No, it’s not a typo. If you caught a recent episode of Celebrity Apprentice, you’ll notice that the clean-minded folks at All Laundry Detergent have a lot against anything dirty. They don’t like sex, they don’t like humor, and they definitely don’t like dirty words, even if they’re bleeped out. All wants you to go missionary, and they want to wash out your mouth with soap. I’ve used All for years, but I swear, the two wet lumps of coal who represented the brand on national TV have inspired me to switch to Tide.
It seems Amazon doesn’t like sex either, even though Amazon certainly makes a great deal of money selling sex. Oh, and they don’t like gay content. Everyone knows by now that the Amazon rankings for a number of books with gay, lesbian, and transgender content, along with books with steamy scenes, recently disappeared from the online mega-retailer’s site. Amazon sent out this message to concerned authors:
“In consideration of our entire customer base, we exclude ‘adult’ material from appearing in some searches and best seller lists. Since these lists are generated using sales ranks, adult materials must also be excluded from that feature.”

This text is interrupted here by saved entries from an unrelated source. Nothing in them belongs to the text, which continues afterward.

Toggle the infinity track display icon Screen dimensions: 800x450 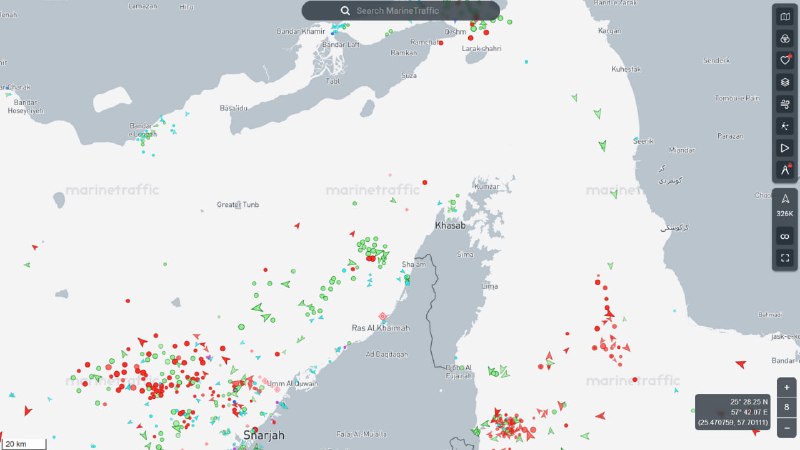[x=785, y=237]

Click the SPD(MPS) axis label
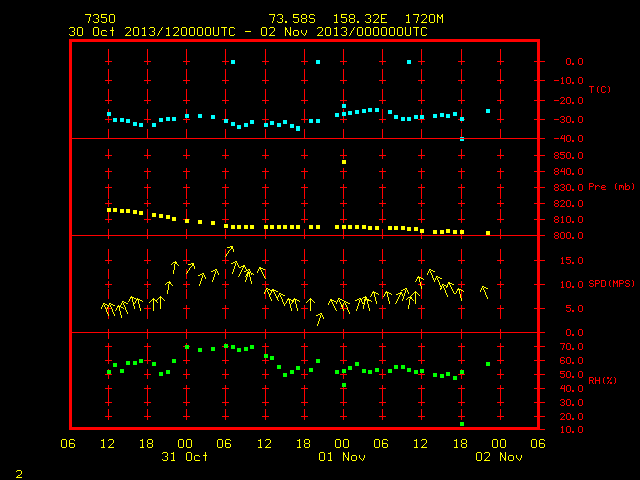[611, 283]
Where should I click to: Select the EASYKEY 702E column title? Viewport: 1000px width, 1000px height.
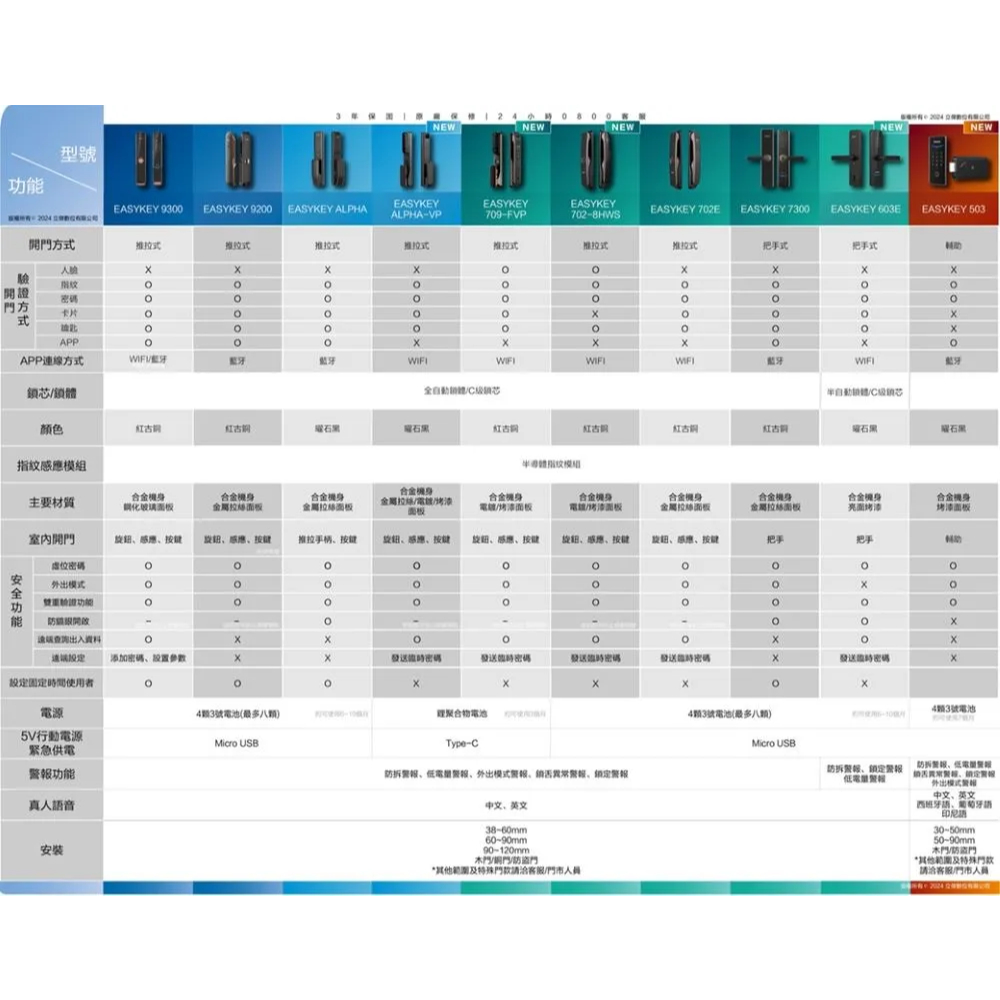tap(685, 210)
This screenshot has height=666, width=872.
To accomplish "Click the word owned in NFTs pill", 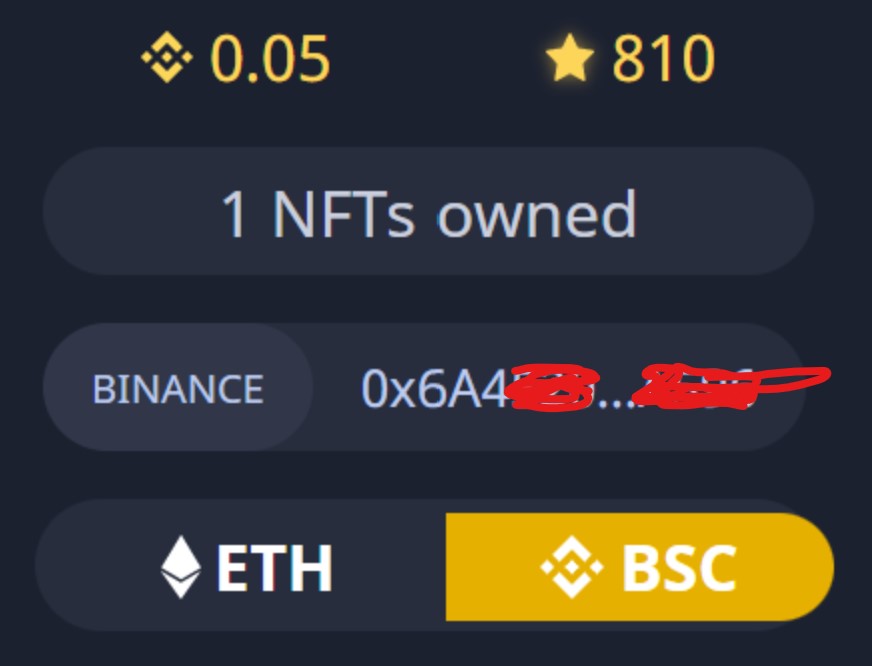I will [537, 214].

According to Amazon’s algorithm, just about anything with gay content is adult, even the Young Adult books of Mark Probst, who posted about the vanishing rankings on his blog.
I decided to check on some friends’ books, and lo and behold, I discovered that Ellen Sussman’s anthology: Dirty Words: A Literary Encyclopedia of Sex, had lost its ranking, as had Sheri Joseph’s novel Stray, which has a gay main character. Stephen Elliott’s novel, My Girlfriend Comes to the City and Beats Me Up, was spared the axe, as was my first novel, Dream of the Blue Room, which is loaded up with sex, including a whole lot of girl-on-girl action.
So what makes some books suspect to Amazon’s strange brand of censorship, and why are others spared? And why the sudden anti-gay, anti-sex policy on the part of Amazon, which surely got its first big rush of business years ago from live-and-let-live West Coast? What gives? I’ve got Amazon widgets all over this blog, and, like All, it looks as though I may have to switch allegiances. We’ve all known for a long time that we ought to be doing ALL of our book shopping at local independents, anyway. Amazon is just lighting a fire under us to do it a little bit quicker. The company calls the vanished rankings a “glitch” and promises to fix it right away…but we’ll see.